Potential Regulatory Change: Revise the regulations to
allow for renunciation at the rehearing stage, so that the renunciation
option can be exercised to prevent property from going out of trust
even if renunciation was not sought before an initial probate decision
was made.
Issue 10: Make More Relevant the Presumption-of-Death Rule
The probate process obligates OHA--in some circumstances--to
determine whether a person is deceased. Proof of death is not always
available. To facilitate the decision-making process, the current
regulations allow OHA make a presumption of death. The current rule is
that such a presumption may be made if there has been no contact with
the absent person for the last six years, dating back from the time of
the hearing. The hearing does not always occur until well after a
probate file is sent by BIA to OHA.
Potential Regulatory Change: Revise the presumption-of-
death provisions in 43 CFR 30.124(b)(2), keeping the six-year rule but
having it date back to the last date of known contact with the absent
person. As needed for practicality, these revisions could include
exceptions and/or rules about what ``known contact'' entails and/or how
``known contact'' is shown.
Issue 11: The Requirements for Filing Petitions for Rehearing and
Reopening Need Clarification
In separate areas of the current regulations, a party may file a
petition for rehearing or a petition for reopening (see 43 CFR 30.240
and 30.125). A petition for rehearing must be filed within 30 days of
the probate decision
[[Page 58356]]
and the requirements for presenting new evidence are very specifically
laid out. Petitions for reopening may be filed much later by someone
who had the chance to participate in the initial probate proceeding but
did not do so.
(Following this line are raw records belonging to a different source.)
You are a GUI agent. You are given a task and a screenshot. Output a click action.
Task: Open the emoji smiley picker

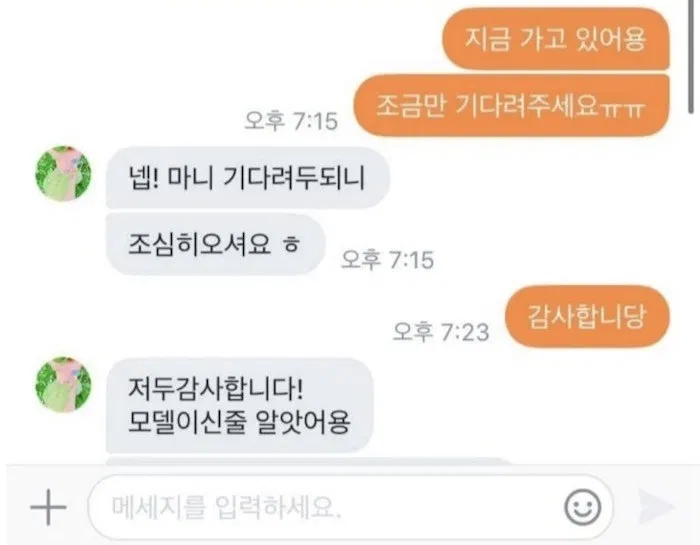(583, 508)
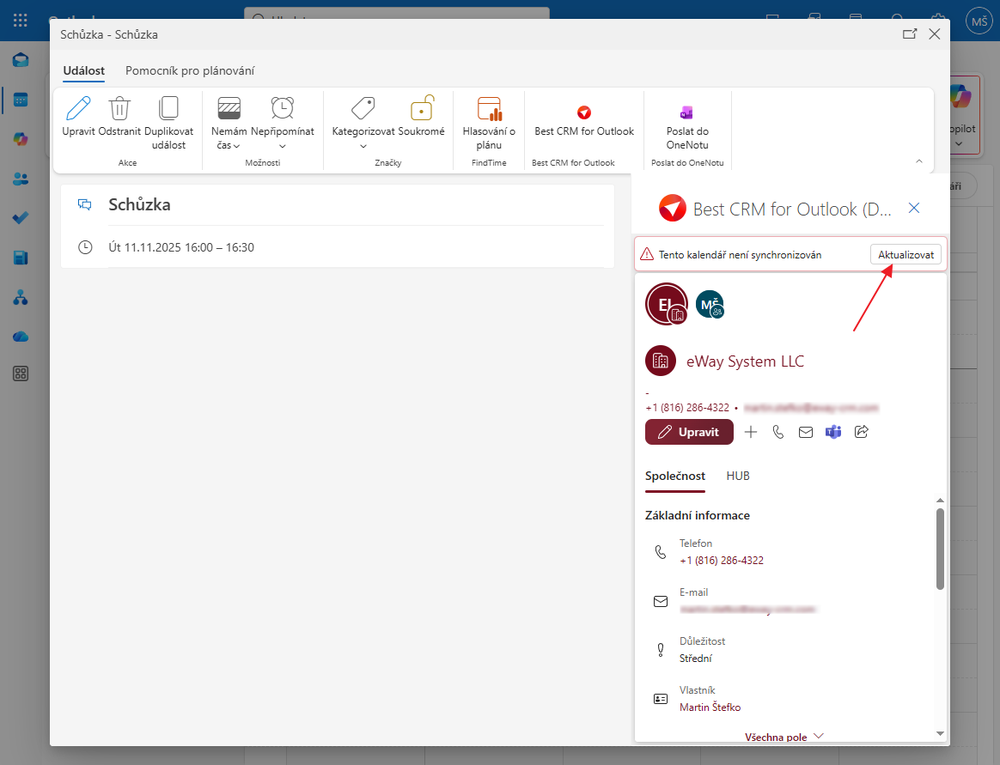Open the Martin Štefko owner link
The image size is (1000, 765).
click(x=710, y=708)
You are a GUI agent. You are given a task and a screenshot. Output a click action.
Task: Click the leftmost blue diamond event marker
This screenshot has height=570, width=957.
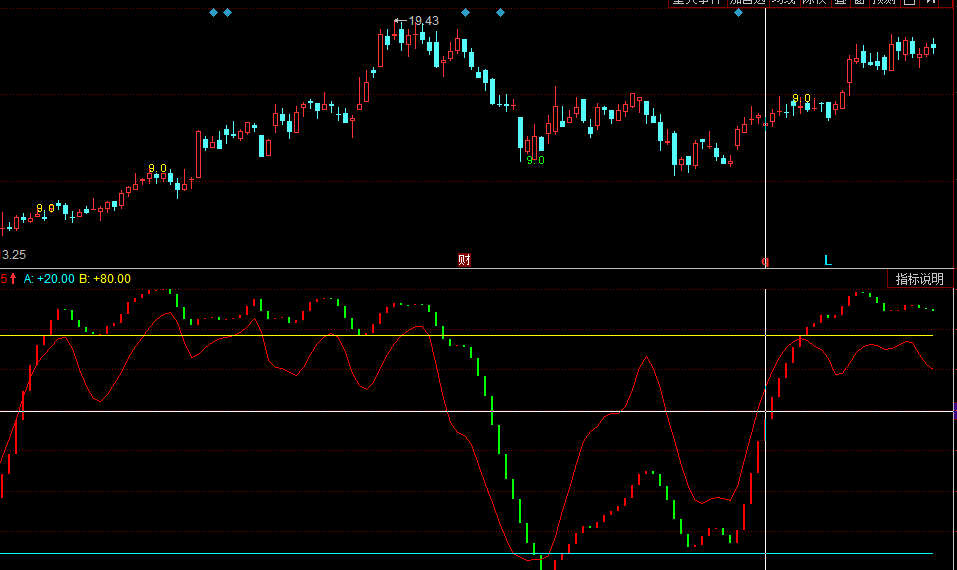tap(212, 13)
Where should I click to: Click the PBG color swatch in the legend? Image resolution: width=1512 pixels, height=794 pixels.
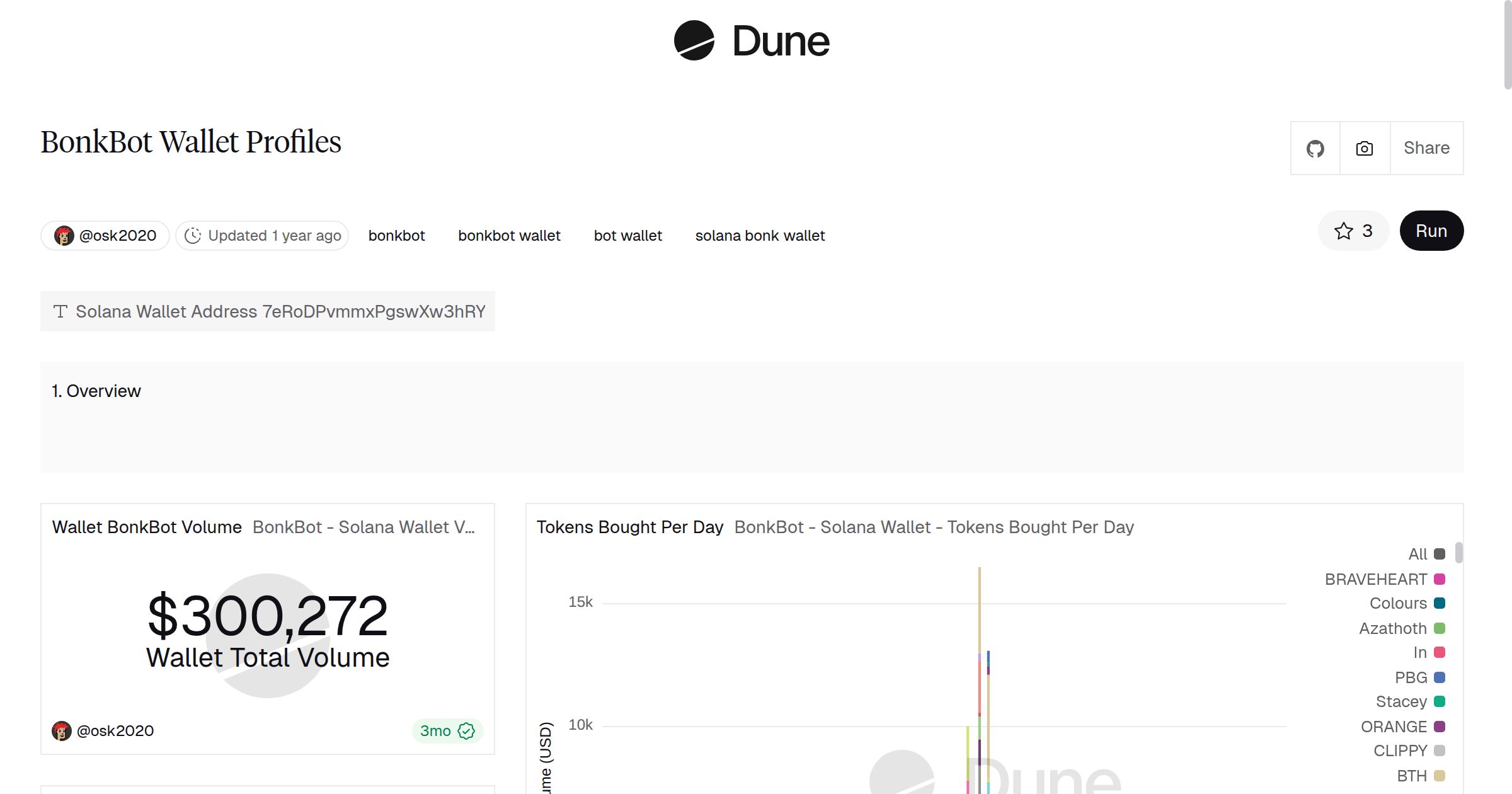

Time spent processing a reopening request reduces the
time available for other probate cases.
Potential Regulatory Change: Revise the current
regulations to: (1) Limit the ability of a party who did not use the
opportunity to participate in an initial probate proceeding to later
file a petition for reopening; and (2) in a rehearing and reopening
proceedings, make clear the circumstances under which new evidence may
be presented.
Issue 12: Even Small, Simple Estates Must Undergo a Probate Proceeding
Heirs and devisees often express frustration at how long it takes
the Department to process a decedent's estate. One reason that probate
takes time is that the current regulations require cases with any
amount of trust funds to be adjudicated by an OHA decision maker.
Potential Regulatory Changes: Increase the scope of
estates that are subject to OHA's summary process, which does not
require a formal hearing (see 43 CFR part 30 subpart I), and/or
determine what would be considered a small estate and, for estates
within that definition, create a streamlined distribution scheme for
such estates.
Issue 13: Current Regulations Fail To Address Implementation of the
AIPRA Provision Regarding Descent of Off-Reservation Lands
AIPRA distinctly addresses the descent of interests in trust or
restricted lands that are located outside the boundaries of an Indian
reservation and are not subject to the jurisdiction of a Tribe. See 25
U.S.C. 2206(d)(2). The current regulations fail to address
implementation of this statutory provision, however, which may be
applied inconsistently or not at all.
Potential Regulatory Changes: Address implementation of an
AIPRA provision (25 U.S.C. 2206(d)(2)) concerning off-reservation
lands. The purpose of such a change would be to ensure consistency and
transparency in OHA decisions, and to increase the public's awareness
about exceptions to the AIPRA rules that exist.
Authority
The Department is issuing this ANPRM under the authority of 5
U.S.C. 301, 25 U.S.C. 2, 9, 372, 373 and the Indian Land Consolidation
Act of 2000 (ILCA) as amended by the American Indian Probate Reform Act
of 2004 (AIPRA), 25 U.S.C. 2201 et seq.
Susan Combs,
Assistant Secretary--Policy, Management and Budget.